The Manchu-Han banquet was originally a kind of banquet in which Manchu and Han cooperated when hosting a banquet in officialdom. The best occasion for public use is when the local official history banquets examiners after the imperial examination. The host is the highest local official and the guest is an imperial envoy; The host and guests are often "old friends", so the dishes at the Manchu-Chinese banquet are exquisite and rich. When seated, all officials, big or small, wear beads and sit in public service. The scene, scale and grade of the banquet, the duties of the accompanying personnel, the cooking materials of the banquet, the variety and quantity of fruit and wine, etc. There are strict rules. When the Manchu-Han banquet is held in the mansion, the first thing to do is to play music, fire guns and salute, and welcome the guests to their seats. After the guests are seated, the waiter will come to the door to get snacks.

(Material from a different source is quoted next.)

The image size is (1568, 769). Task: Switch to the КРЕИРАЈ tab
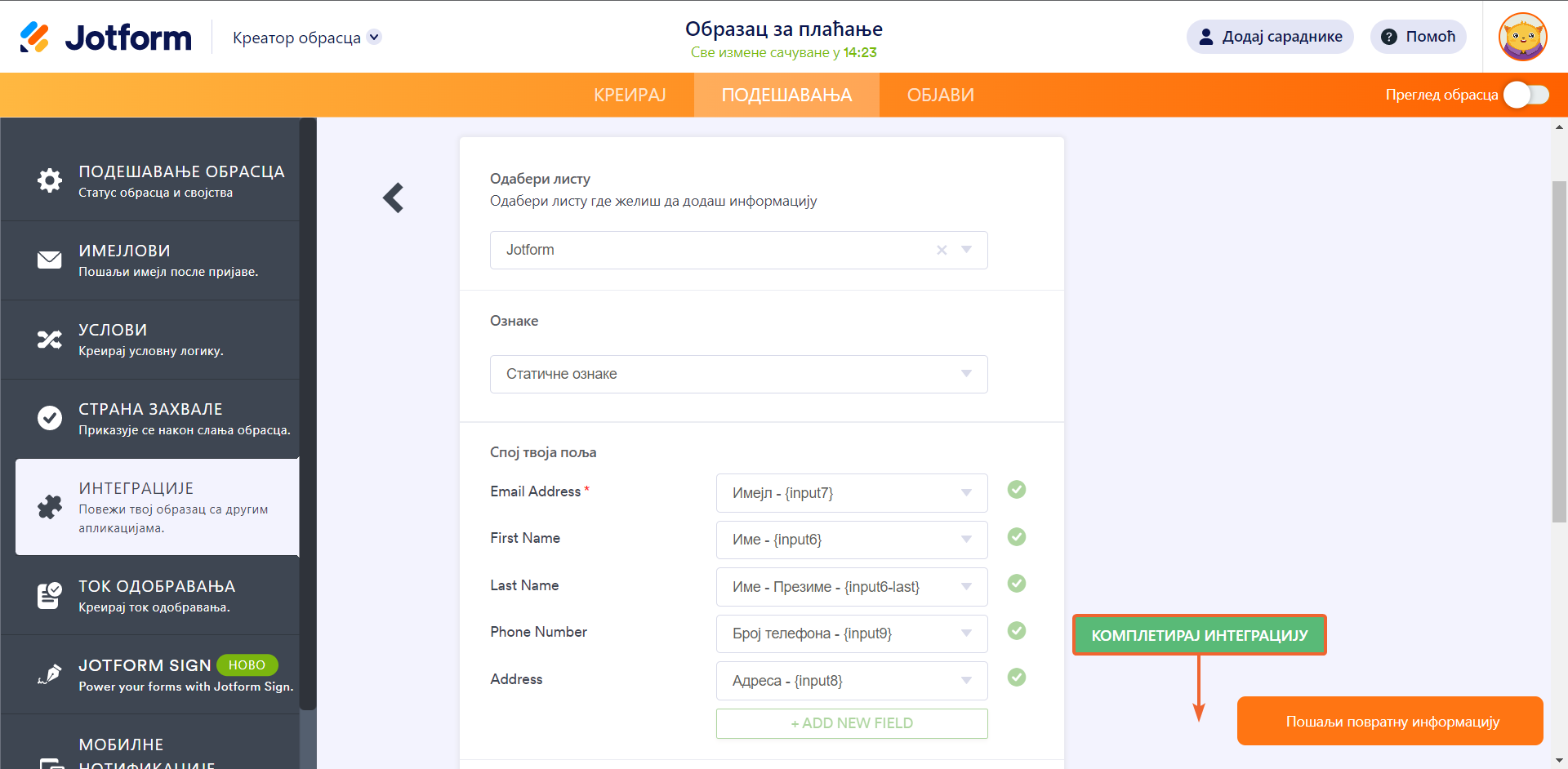point(630,95)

There are two kinds of snacks in the door: sweet and salty and lean. After the dim sum, there are three kinds of tea, such as green tea, fragrant tea and fried rice tea, and then they are formally seated. There are generally at least 108 kinds of cold dishes, starters, stir-fried dishes, dinner, beets, snacks and fruits served at Manchu-Han banquet, which are usually eaten once every three days.
The Manchu-Han banquet was made from a wide range of materials and used fine materials. Food and seafood are all-encompassing. Exquisite cooking skills and strong local characteristics. Highlighting the special flavor of Manchu cuisine, he is good at barbecue, hot pot and shabu-shabu, and also shows the cooking characteristics of Han nationality. He prepared roast, fried, fried, slippery and roasted, and the dishes were rich in flavor.
Man-Han banquet originated in Beijing and spread to other places, including Tianjin, Guangdong, Hubei, Northeast China, Sichuan and Yangzhou.